Début 1993, cela fait à peine plus d’un an que j’ai quitté Toulouse pour Bordeaux, la ville du fameux Jimmy, bar rock à la sono démesurée, au plafond trop bas, aux chiottes pourvoyeurs de bacilles toxiques en tout genre et à la programmation fantastique. La chance a voulu que je trouve un poste d’objecteur de conscience au Centre Info Rock. L’occasion était trop belle !

1993, Abus Dangereux, heureux fanzine dont nous avons discrètement fêté le quart de siècle l’an passé, proposait déjà des CDs samplers entre ses pages et l’équipe de base (Eric, Cathy, Jean-Marie ainsi que moi-même) y travaillions avec passion. 1993, c’était aussi la troisième année d’activité du catalogue de VPC, Vicious Circle (titre du groupe anglais Strobe) où nous diffusions pas mal de CD et vinyls produits dans ce beau pays en plus d’importer ceux de Munster records en Espagne et plein d’autres des Etats-Unis. Car même si les années 90 ne connaissaient aucune crise du disque, beaucoup ne trouvait déjà aucune diffusion et c’est toute l’effervescence des années 80 qui avaient vu se créer nombre de labels indépendants, de fanzines, radios, groupes etc… qui trouvaient naturellement leur prolongement au début de cette décade.

Quand aujourd’hui on compte sur les doigts de la main les fanzines papiers, à l’époque (où internet n’existait pas), ils étaient des centaines. Abus Dangereux avait cependant la particularité de paraître régulièrement, cinq fois l’an. C’était une volonté parce que nous estimions que ce qu’il manquait à cette presse alternative et à la scène qu’elle soutenait, c’était justement de pouvoir d’appuyer sur quelque chose d’aussi solide que possible si elle voulait perdurer. A notre petit niveau, nous voulions cela et si ça n’a pas révolutionné le monde, au moins avons-nous développé une certaine capacité de travail et d’organisation. La création d’un catalogue de VPC visait autant à développer l’économie du journal et donc d’assurer sa continuité, qu’à offrir à nos lecteurs la possibilité de se procurer facilement et aux moindres coûts les disques dont nous parlions.
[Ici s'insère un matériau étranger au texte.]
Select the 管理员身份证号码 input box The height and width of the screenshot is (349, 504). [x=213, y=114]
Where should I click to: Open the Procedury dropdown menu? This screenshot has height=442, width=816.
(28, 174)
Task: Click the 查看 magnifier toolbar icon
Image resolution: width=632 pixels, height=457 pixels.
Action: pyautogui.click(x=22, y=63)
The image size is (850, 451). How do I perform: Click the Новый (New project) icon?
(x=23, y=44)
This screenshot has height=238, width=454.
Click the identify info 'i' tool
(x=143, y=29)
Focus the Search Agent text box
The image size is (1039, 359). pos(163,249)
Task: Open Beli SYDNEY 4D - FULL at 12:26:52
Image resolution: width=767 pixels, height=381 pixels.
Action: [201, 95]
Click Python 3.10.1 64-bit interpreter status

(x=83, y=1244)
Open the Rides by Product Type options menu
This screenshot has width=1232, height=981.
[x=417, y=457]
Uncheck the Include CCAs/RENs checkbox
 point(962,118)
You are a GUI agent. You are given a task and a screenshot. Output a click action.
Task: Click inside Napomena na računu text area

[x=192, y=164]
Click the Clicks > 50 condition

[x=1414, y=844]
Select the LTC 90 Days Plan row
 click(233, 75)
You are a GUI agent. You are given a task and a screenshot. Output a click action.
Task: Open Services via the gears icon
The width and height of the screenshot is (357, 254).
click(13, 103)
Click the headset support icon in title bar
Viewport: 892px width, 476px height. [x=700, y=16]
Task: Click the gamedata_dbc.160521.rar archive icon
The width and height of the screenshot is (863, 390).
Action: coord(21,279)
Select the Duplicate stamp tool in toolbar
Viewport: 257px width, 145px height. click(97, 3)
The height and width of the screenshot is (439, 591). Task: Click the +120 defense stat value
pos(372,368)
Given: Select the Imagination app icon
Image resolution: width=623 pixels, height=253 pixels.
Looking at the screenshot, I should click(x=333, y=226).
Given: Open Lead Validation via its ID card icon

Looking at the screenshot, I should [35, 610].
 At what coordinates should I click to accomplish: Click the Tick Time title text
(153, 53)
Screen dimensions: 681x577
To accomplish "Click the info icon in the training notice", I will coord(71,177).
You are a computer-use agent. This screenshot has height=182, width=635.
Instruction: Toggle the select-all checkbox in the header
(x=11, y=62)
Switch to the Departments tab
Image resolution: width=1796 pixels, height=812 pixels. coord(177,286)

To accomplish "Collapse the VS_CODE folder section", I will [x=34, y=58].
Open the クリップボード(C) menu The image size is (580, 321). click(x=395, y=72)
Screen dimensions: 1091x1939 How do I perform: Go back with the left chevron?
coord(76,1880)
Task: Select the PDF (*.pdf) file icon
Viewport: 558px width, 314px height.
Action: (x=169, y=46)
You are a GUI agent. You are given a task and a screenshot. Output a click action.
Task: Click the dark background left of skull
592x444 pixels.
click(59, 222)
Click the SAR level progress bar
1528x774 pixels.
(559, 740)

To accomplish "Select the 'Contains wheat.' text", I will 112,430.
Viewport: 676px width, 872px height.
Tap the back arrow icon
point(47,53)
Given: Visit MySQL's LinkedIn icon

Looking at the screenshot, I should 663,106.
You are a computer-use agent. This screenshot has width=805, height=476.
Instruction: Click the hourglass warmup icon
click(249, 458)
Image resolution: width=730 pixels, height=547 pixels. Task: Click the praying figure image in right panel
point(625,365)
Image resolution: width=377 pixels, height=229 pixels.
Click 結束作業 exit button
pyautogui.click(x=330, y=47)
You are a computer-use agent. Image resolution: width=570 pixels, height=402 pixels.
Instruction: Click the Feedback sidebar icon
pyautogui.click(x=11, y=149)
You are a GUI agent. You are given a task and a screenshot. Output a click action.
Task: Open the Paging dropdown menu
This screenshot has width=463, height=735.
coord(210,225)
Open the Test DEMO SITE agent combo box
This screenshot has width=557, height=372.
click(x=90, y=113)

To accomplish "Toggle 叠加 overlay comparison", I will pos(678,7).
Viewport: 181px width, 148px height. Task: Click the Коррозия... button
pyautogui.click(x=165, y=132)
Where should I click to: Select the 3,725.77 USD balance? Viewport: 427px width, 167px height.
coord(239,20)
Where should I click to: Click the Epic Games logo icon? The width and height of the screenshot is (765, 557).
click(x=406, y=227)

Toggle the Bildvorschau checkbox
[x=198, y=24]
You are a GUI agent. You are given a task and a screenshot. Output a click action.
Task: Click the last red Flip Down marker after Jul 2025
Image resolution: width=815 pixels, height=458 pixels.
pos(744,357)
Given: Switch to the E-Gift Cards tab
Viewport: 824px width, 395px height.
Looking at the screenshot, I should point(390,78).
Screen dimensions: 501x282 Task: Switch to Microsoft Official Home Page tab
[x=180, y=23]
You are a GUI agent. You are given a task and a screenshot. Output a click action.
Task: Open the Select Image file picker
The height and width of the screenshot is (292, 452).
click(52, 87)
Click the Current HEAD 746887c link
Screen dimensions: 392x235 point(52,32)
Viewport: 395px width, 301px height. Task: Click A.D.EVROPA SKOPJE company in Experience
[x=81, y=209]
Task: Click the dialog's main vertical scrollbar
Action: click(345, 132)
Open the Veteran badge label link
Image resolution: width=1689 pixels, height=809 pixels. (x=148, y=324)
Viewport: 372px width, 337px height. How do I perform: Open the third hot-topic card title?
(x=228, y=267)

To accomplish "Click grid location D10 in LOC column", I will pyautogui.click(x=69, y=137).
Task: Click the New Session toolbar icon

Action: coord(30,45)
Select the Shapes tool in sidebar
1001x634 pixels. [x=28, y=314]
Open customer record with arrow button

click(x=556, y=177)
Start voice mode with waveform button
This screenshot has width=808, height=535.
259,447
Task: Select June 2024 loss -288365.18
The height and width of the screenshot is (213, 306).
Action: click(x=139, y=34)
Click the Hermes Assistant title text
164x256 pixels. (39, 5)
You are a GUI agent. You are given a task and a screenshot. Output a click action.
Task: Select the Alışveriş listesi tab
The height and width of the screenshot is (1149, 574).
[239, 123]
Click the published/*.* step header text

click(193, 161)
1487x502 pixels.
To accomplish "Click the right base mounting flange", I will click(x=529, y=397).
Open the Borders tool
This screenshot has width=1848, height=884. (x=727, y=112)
Avec le recul, je me demande si nous aurions fait les mêmes choix à l’heure d’internet. C’est vrai qu’internet est un truc formidable. Quantité de webzines permette toutes les audaces. Pour quasi rien, tout le monde peut construire, innover, s’amuser, créer. On n’imagine plus le temps que nous passions avec notre pauvre Amstrad CPC1664 à  taper, imprimer (imprimante à aiguilles dont nous réencrions le ruban manuellement pour faire des économies. Résultats : les aiguilles se collaient, ça se voit sur certains numéros…) découper, coller, faire les titres en lettres adhésives, photocopier, agrapher, etc… Toutes ces conneries épuisantes ont durci notre cuir, notre capacité à nous organiser et à gérer, à tout apprendre sur le tas et, surtout, à travailler pour que l’argent investi revienne. C’est là l’énorme différence avec aujourd’hui. Un webzine ne coûte rien hormis du temps. Au final, peu importe qu’il soit plus ou moins lu. A l’époque, les centaines d’exemplaires d’Abus, fallait qu’ils se vendent sinon c’était pour notre poche. Mine de rien, ça aide à se construire, à prendre des risques, à apprendre de ses erreurs et de ses réussites. A se dire aussi, finalement quand le long tunnel des étude arrive à la fin, qu’il y a peut-être une possibilité, aussi petite soit-elle, pour essayer d’en vivre ! Le rêve !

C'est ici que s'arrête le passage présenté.